TASK ITEM: In duplicating the lines below, keep every word unchanged and drop the pictures.

[Screenshot grounding data]
* * *

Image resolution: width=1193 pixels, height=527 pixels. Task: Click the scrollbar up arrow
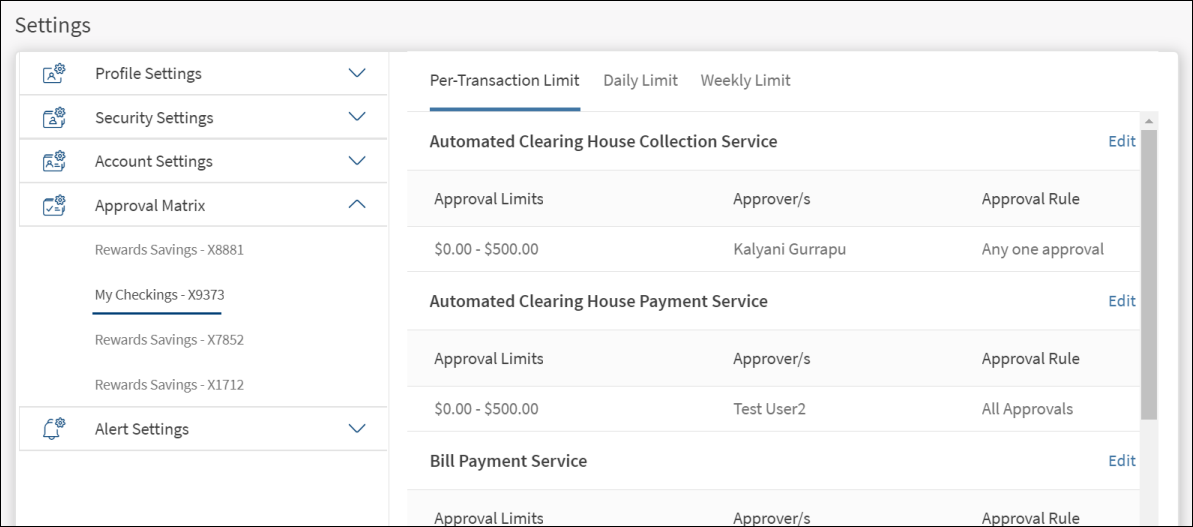click(1149, 121)
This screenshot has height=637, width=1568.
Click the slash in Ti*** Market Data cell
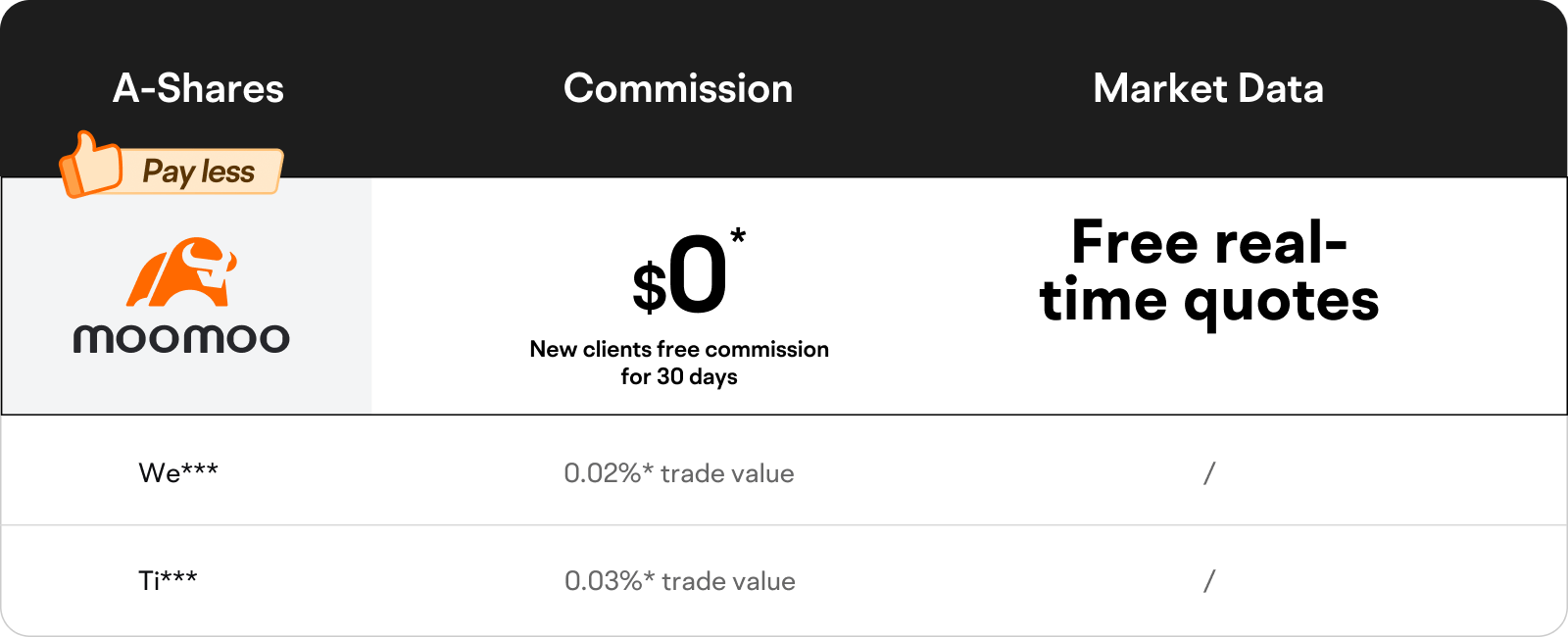1209,581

* * *

ANSWER TO THE EXERCISE:
Image resolution: width=1193 pixels, height=527 pixels. Task: Click the scrollbar up arrow
click(1149, 121)
This screenshot has height=637, width=1568.
Click the slash in Ti*** Market Data cell
1209,581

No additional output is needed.